Соберите из данных ниже все строки, где встречается слово «dimensions».

### ИЗВЛЕЧЁННЫЕ ДАННЫЕ
= = = = = = =

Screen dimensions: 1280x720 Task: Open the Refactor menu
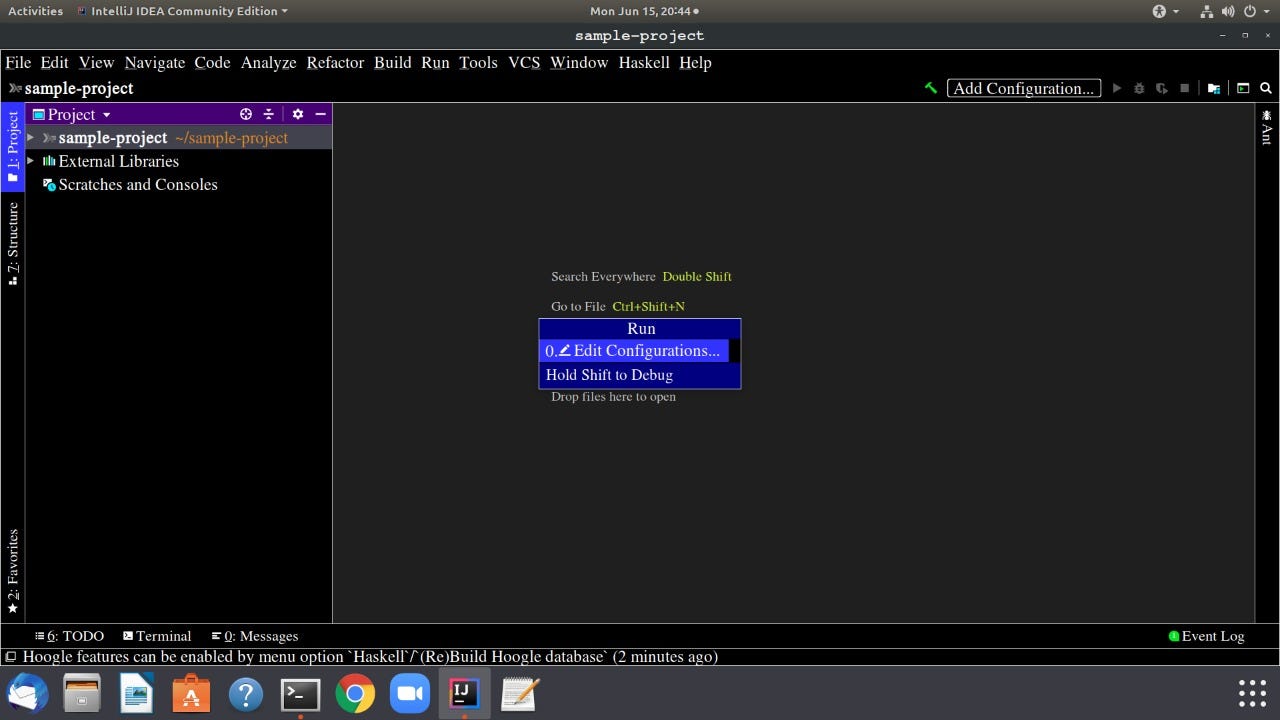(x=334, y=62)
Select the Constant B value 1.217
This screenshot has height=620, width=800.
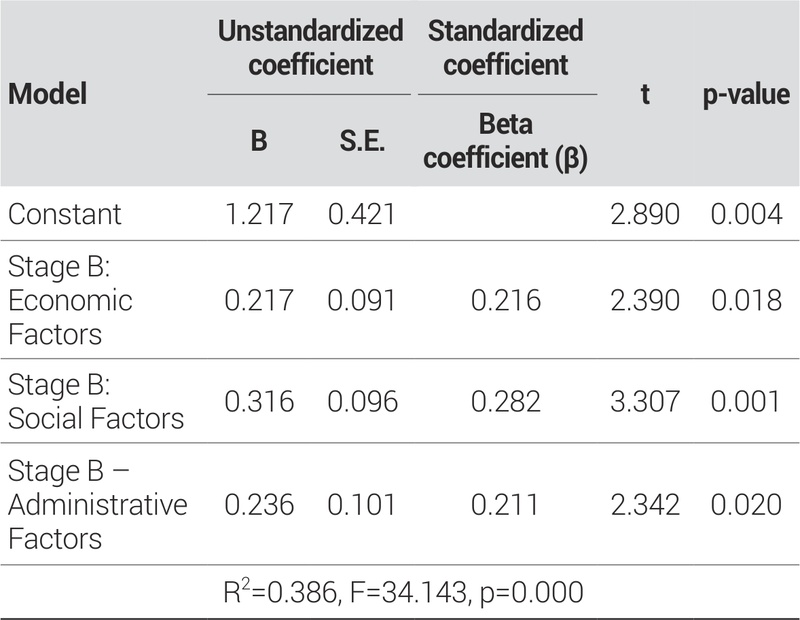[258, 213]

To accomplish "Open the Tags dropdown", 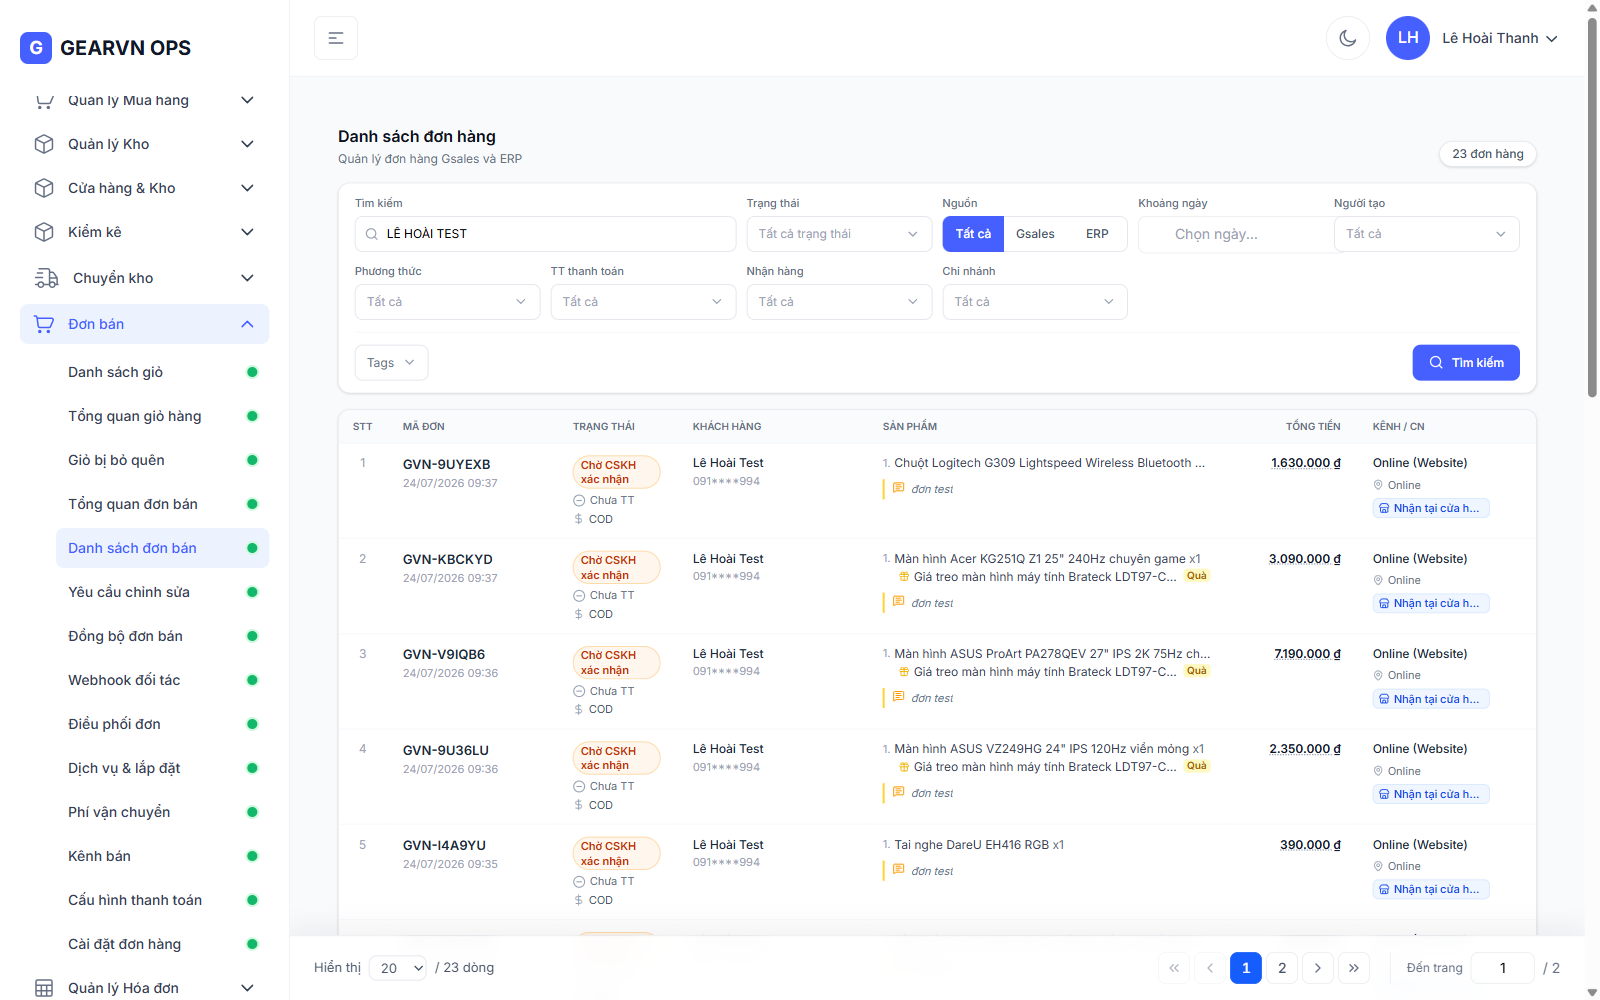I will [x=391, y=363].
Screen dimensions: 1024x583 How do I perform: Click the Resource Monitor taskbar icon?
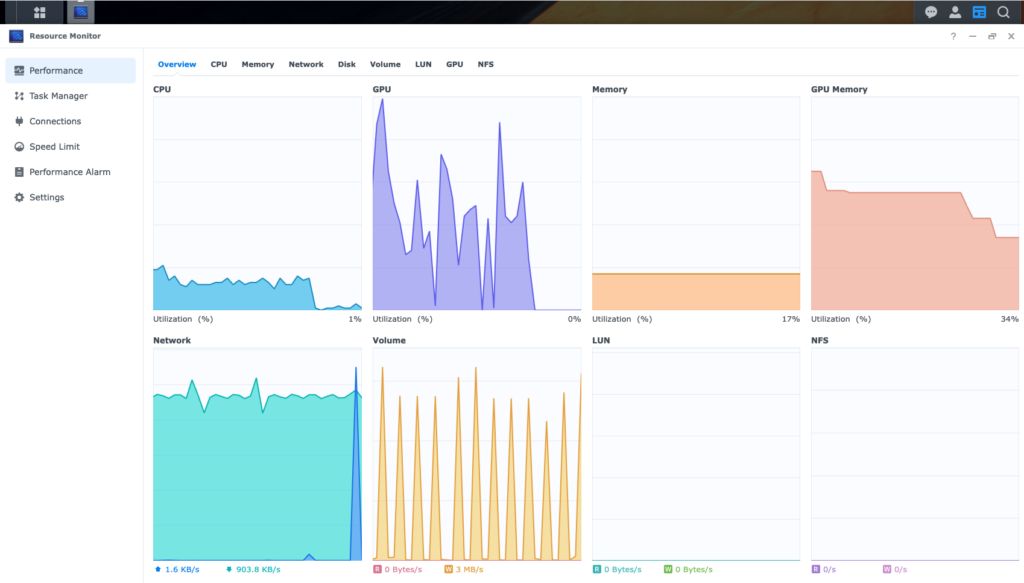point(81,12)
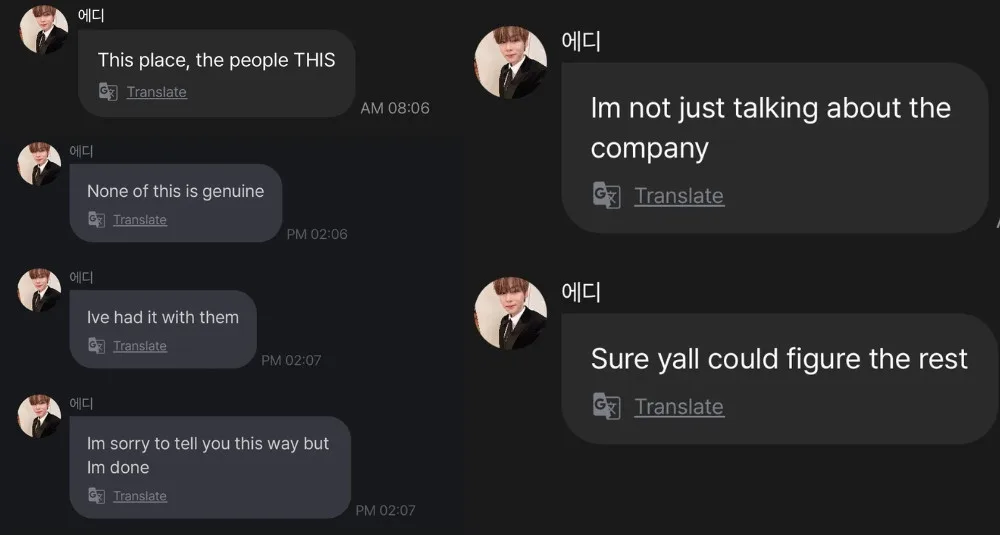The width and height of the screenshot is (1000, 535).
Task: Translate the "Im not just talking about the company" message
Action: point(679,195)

= = = = = = =

### РЕЗУЛЬТАТ ЗАДАНИЯ
Screen dimensions: 1280x720 Task: Open the Refactor menu
Screen dimensions: 1024x583 How do I perform: Click the Resource Monitor taskbar icon?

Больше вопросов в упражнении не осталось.